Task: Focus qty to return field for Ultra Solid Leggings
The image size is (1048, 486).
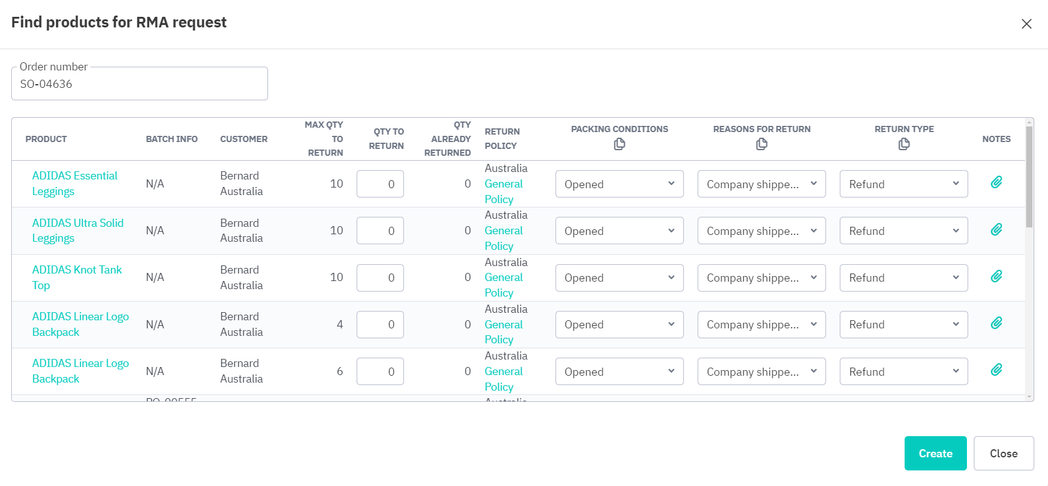Action: [x=380, y=231]
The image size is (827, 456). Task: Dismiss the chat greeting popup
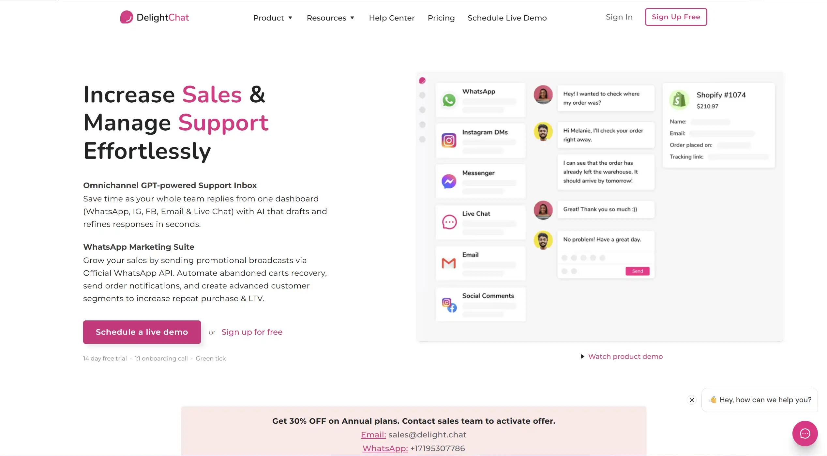point(692,400)
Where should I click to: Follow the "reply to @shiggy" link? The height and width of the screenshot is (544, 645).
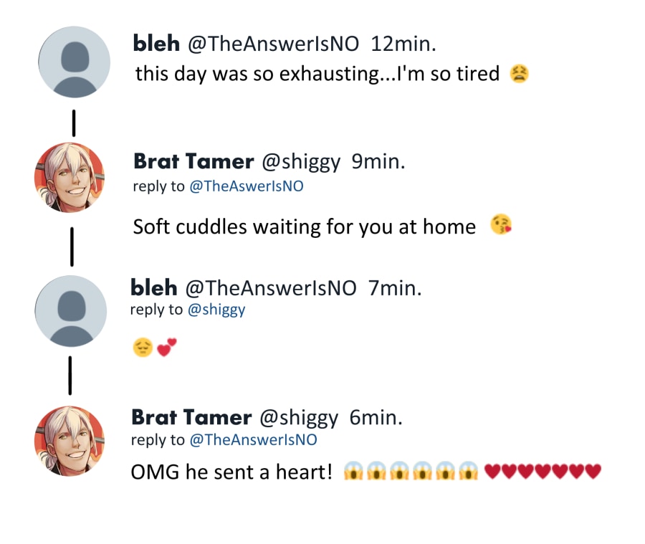216,310
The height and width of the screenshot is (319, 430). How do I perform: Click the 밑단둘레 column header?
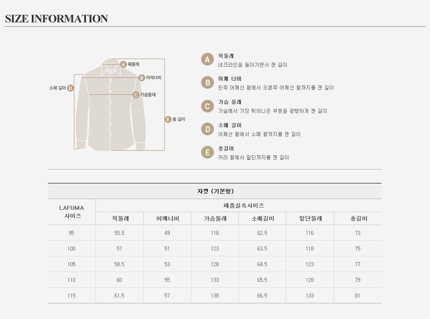310,219
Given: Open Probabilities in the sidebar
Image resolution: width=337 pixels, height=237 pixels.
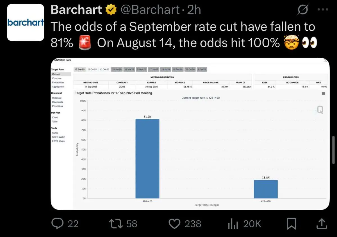Looking at the screenshot, I should click(x=58, y=82).
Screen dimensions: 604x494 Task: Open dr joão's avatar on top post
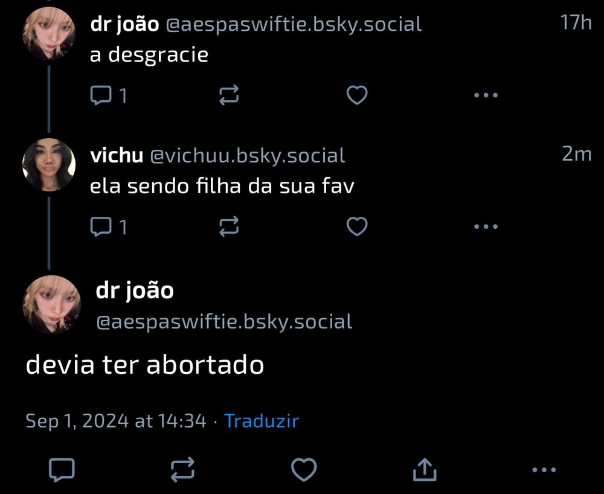tap(49, 33)
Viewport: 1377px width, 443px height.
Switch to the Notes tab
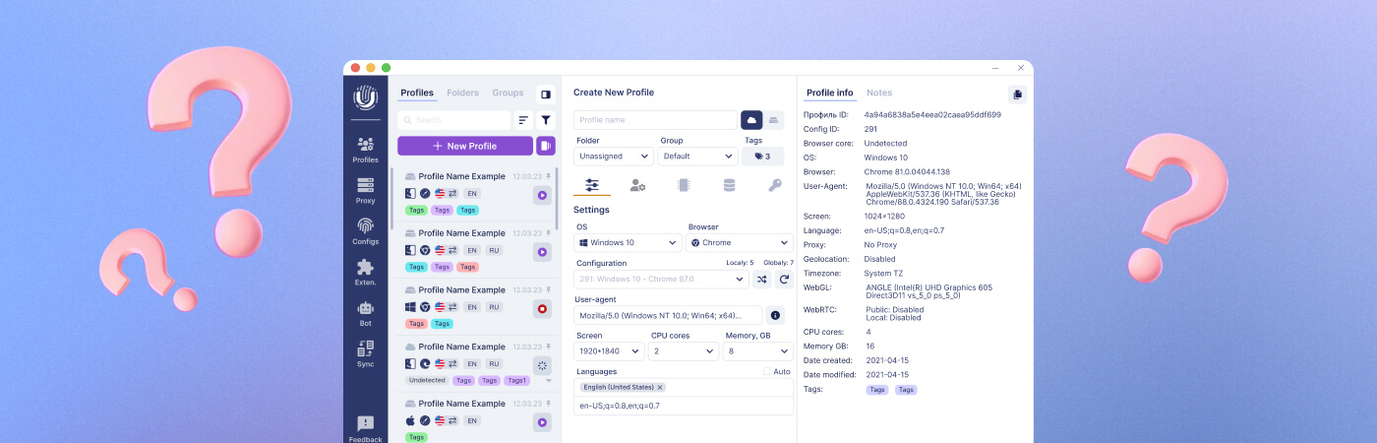pos(879,93)
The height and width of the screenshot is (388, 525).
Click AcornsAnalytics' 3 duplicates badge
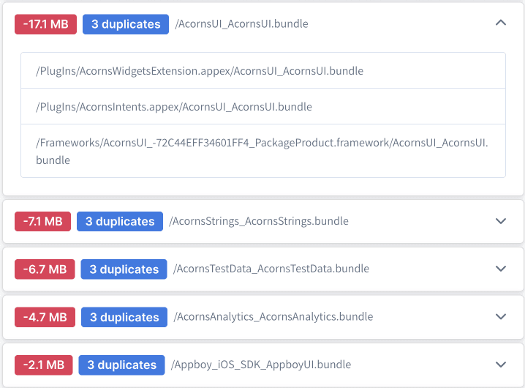[124, 317]
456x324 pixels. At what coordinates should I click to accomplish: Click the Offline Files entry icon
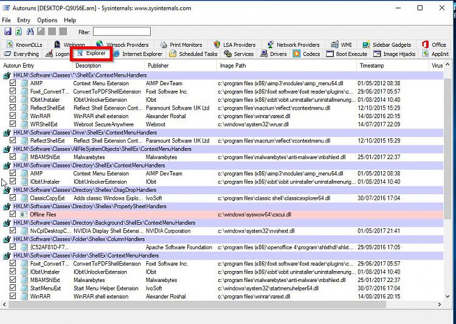click(x=24, y=215)
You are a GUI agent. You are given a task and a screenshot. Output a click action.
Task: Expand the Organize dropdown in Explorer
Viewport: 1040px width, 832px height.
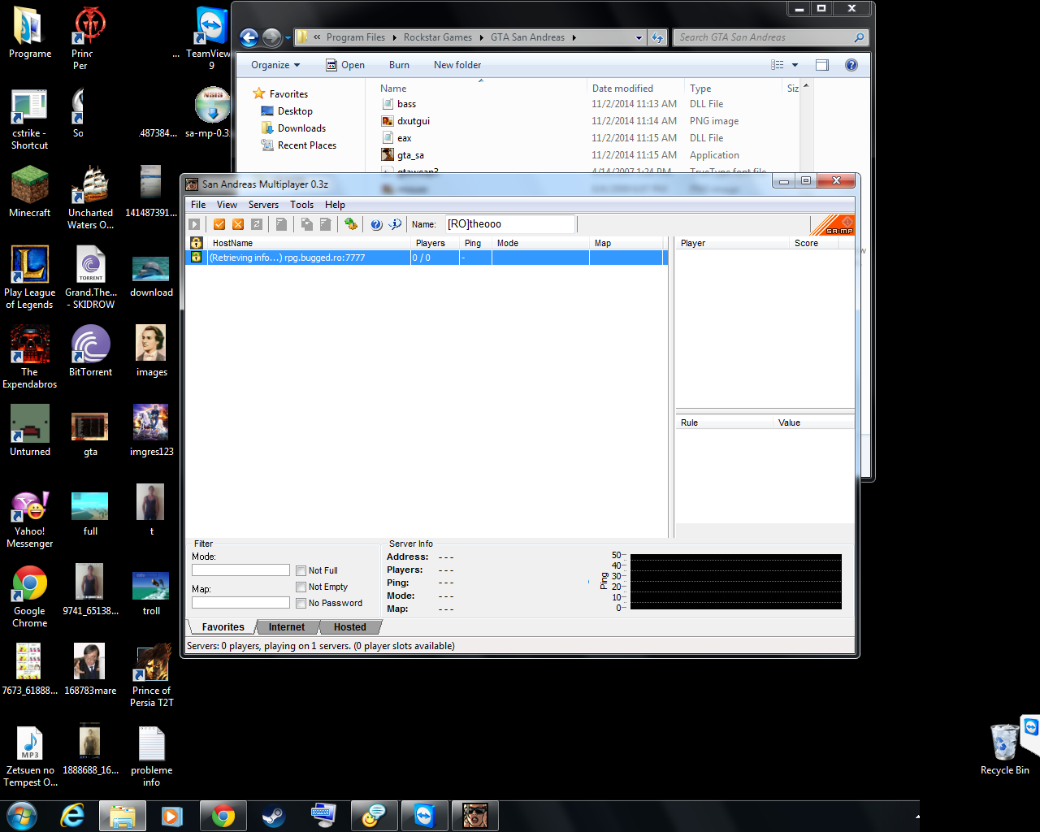pos(275,65)
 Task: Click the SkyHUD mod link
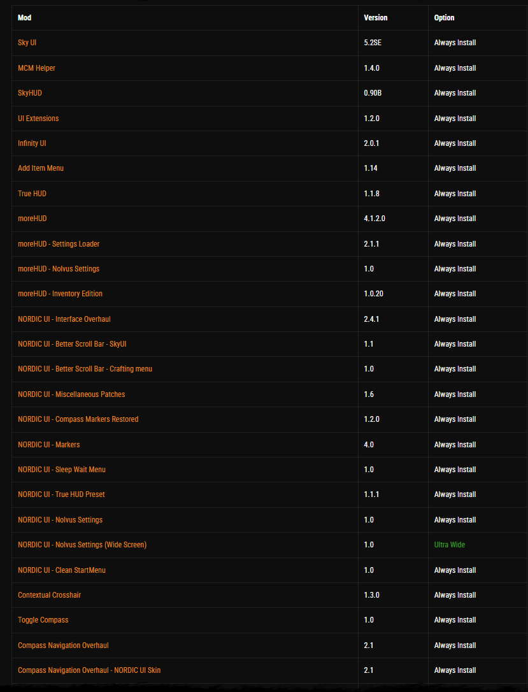click(x=30, y=93)
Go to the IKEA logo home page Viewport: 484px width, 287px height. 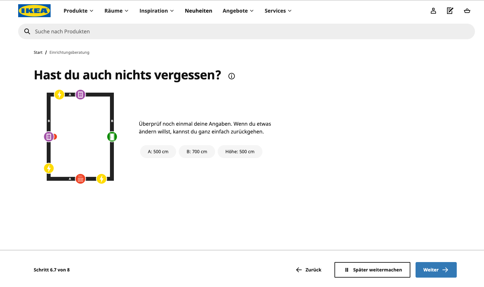34,11
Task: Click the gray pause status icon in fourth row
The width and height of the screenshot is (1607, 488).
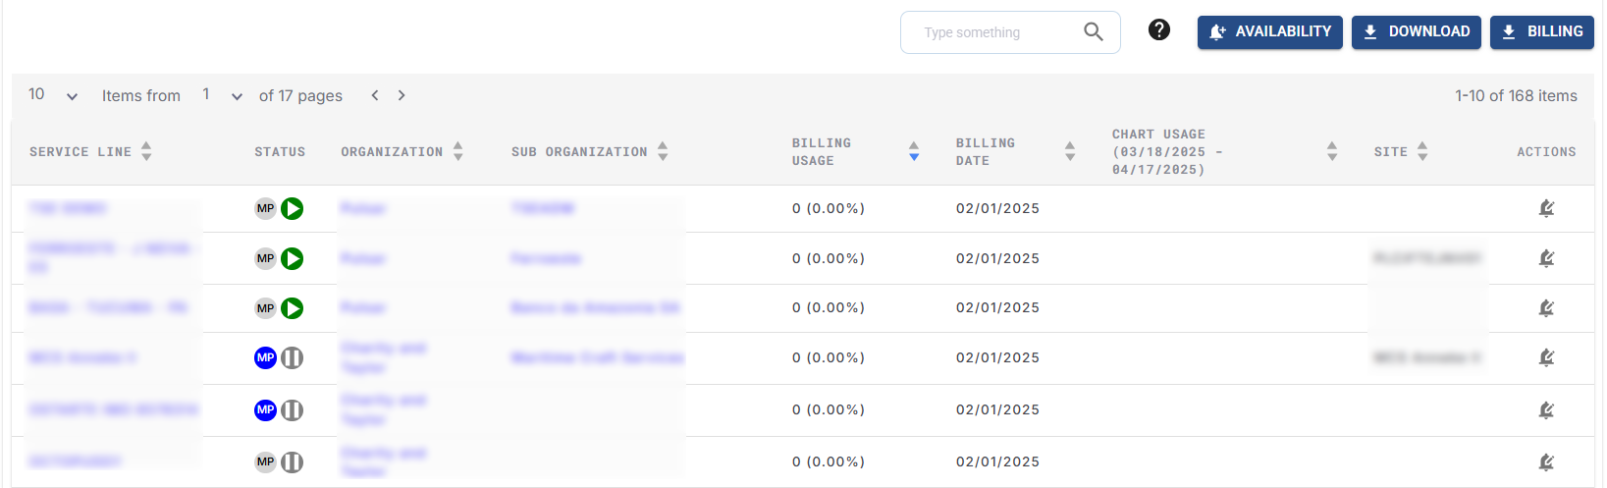Action: pos(292,358)
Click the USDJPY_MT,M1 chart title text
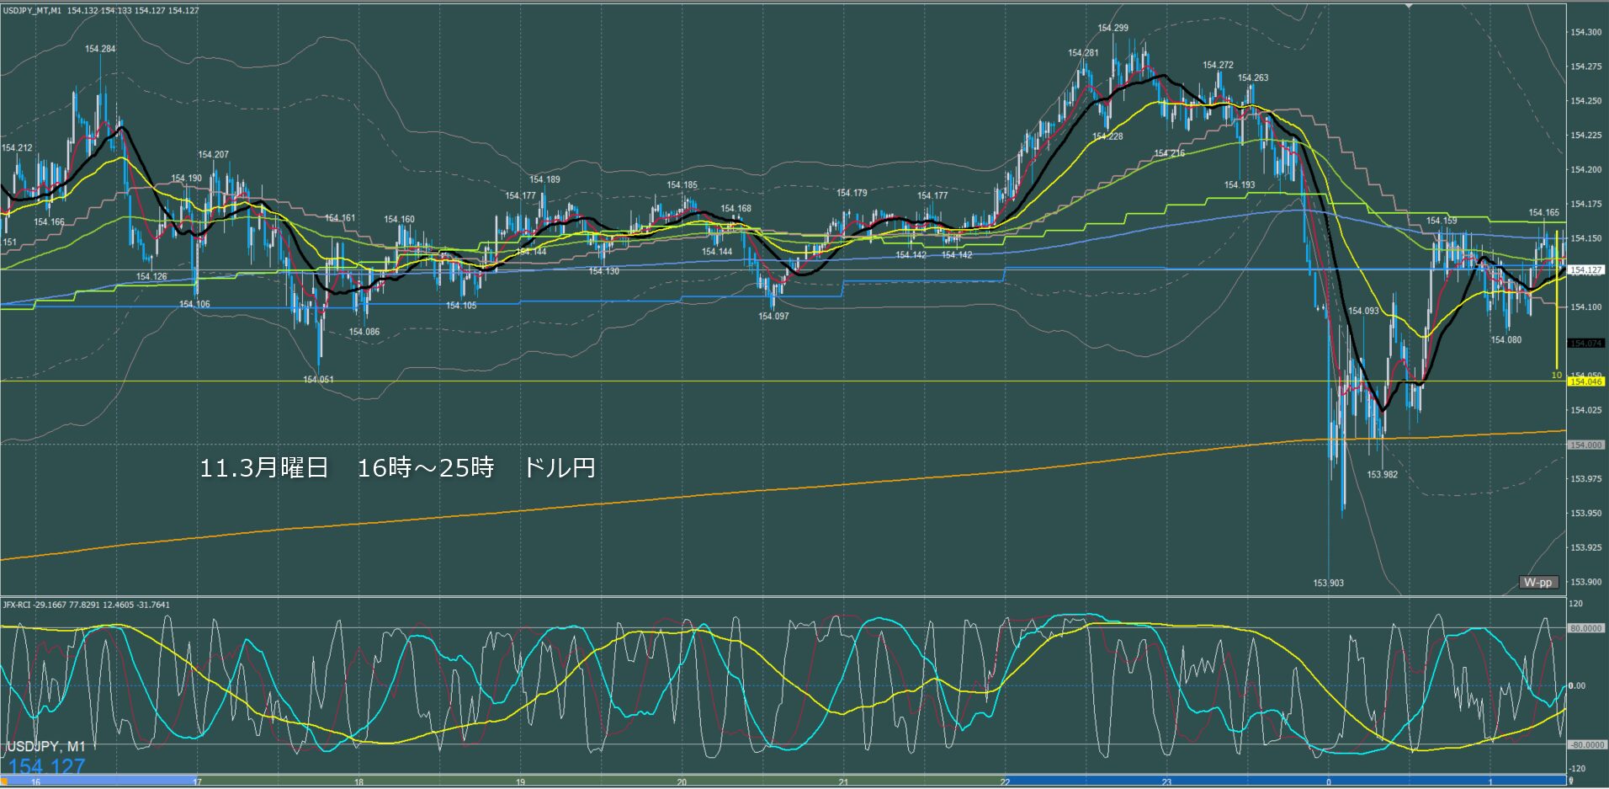 click(32, 11)
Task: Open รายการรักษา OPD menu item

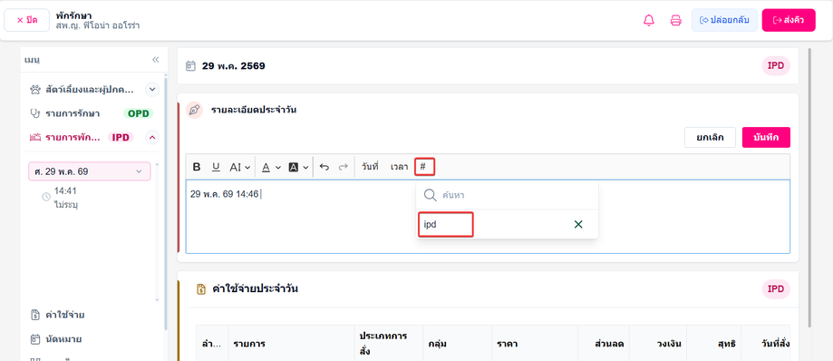Action: 92,113
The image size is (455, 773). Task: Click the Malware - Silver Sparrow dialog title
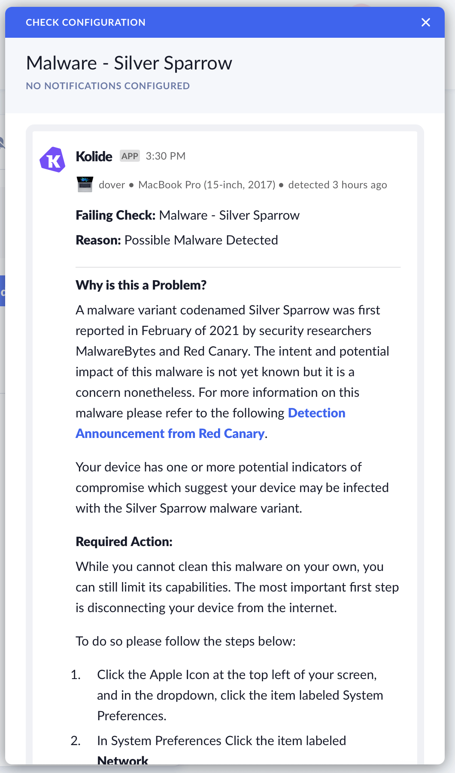(x=129, y=63)
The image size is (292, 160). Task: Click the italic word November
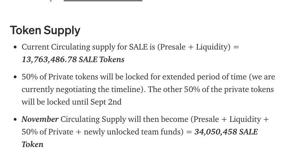tap(40, 120)
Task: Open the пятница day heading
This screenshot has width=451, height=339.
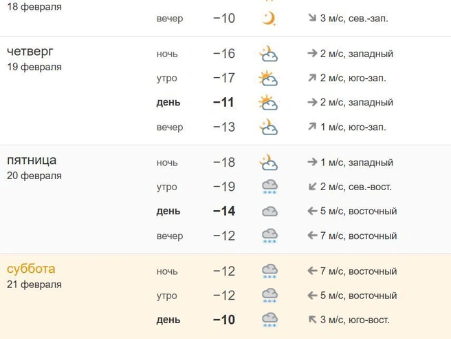Action: (x=32, y=161)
━━━━━━━━━━━━━━━━━━━━
Activity =>
Starting at the first line of the listing above, write out each line exactly and nothing else until you reach the line containing "Given: Open Probabilities in the sidebar", which is included as well; omit all pictures.

Output for this exercise =>
Task: Focus qty to return field for Ultra Solid Leggings
The image size is (1048, 486).
Action: [x=380, y=231]
The image size is (827, 456). Task: Dismiss the chat greeting popup
point(692,400)
Where should I click to: Follow the "reply to @shiggy" link? The height and width of the screenshot is (544, 645).
216,310
The height and width of the screenshot is (319, 430). How do I perform: Click the 밑단둘레 column header?
310,219
Given: Open Probabilities in the sidebar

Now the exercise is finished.